Reproduce exactly, from the data that follows, the line with "Task: Click the company", the line with "Select the Gradle range 6.8.3–8.8* cell", and every line that lies between them.

[Stored data]
Start of Block

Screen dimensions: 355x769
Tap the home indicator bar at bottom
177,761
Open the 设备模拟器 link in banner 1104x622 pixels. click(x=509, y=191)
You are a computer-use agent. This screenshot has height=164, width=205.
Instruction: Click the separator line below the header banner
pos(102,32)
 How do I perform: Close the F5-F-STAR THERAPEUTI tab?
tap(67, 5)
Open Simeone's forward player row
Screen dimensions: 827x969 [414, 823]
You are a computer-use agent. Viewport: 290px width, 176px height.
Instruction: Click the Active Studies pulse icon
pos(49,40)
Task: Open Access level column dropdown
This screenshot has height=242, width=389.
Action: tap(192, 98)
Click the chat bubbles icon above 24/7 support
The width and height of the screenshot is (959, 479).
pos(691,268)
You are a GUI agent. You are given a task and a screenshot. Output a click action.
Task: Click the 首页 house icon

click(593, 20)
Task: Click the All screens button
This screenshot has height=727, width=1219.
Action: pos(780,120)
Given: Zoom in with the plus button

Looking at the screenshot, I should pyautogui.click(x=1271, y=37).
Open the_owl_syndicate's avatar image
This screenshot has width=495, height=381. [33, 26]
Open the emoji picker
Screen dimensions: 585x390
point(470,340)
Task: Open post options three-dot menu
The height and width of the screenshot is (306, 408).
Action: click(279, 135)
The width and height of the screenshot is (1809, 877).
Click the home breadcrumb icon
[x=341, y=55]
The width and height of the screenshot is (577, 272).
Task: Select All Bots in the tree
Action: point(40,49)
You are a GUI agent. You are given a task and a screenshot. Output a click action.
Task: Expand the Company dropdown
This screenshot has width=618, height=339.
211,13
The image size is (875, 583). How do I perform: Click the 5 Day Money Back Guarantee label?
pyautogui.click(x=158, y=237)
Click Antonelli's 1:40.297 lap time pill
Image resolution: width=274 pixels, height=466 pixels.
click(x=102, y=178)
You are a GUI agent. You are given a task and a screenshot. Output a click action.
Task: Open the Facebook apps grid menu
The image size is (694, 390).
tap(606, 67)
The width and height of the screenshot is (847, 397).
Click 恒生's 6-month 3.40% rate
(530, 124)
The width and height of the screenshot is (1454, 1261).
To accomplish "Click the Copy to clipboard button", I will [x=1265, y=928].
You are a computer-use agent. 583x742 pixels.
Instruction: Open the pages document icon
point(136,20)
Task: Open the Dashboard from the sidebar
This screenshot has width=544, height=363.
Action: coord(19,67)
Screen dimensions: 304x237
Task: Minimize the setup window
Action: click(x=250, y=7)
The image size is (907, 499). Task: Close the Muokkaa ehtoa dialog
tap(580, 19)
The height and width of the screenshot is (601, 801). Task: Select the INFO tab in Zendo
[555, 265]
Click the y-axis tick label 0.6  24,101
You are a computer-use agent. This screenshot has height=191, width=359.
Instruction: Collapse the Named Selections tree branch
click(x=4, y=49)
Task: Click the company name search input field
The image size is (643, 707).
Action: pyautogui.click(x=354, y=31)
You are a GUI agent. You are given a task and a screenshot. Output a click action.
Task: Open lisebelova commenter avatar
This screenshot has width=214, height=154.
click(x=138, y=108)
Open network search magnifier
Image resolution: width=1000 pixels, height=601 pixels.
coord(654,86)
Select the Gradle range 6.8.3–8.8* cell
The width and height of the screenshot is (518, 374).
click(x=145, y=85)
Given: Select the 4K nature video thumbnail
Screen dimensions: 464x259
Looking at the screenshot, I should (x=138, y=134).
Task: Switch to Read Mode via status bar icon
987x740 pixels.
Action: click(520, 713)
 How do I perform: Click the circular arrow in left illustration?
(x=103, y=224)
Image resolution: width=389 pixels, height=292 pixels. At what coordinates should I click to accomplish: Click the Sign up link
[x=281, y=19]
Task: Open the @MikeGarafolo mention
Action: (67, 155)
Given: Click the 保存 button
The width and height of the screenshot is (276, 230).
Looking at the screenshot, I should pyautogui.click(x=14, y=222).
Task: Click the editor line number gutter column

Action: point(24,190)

End of Block

→ Answer for the task:
Task: Click the company name search input field
The image size is (643, 707).
Action: pyautogui.click(x=354, y=31)
You are a GUI agent. You are given a task and a screenshot. Output a click action.
Task: Open lisebelova commenter avatar
This screenshot has width=214, height=154.
click(x=138, y=108)
Open network search magnifier
Image resolution: width=1000 pixels, height=601 pixels.
coord(654,86)
Select the Gradle range 6.8.3–8.8* cell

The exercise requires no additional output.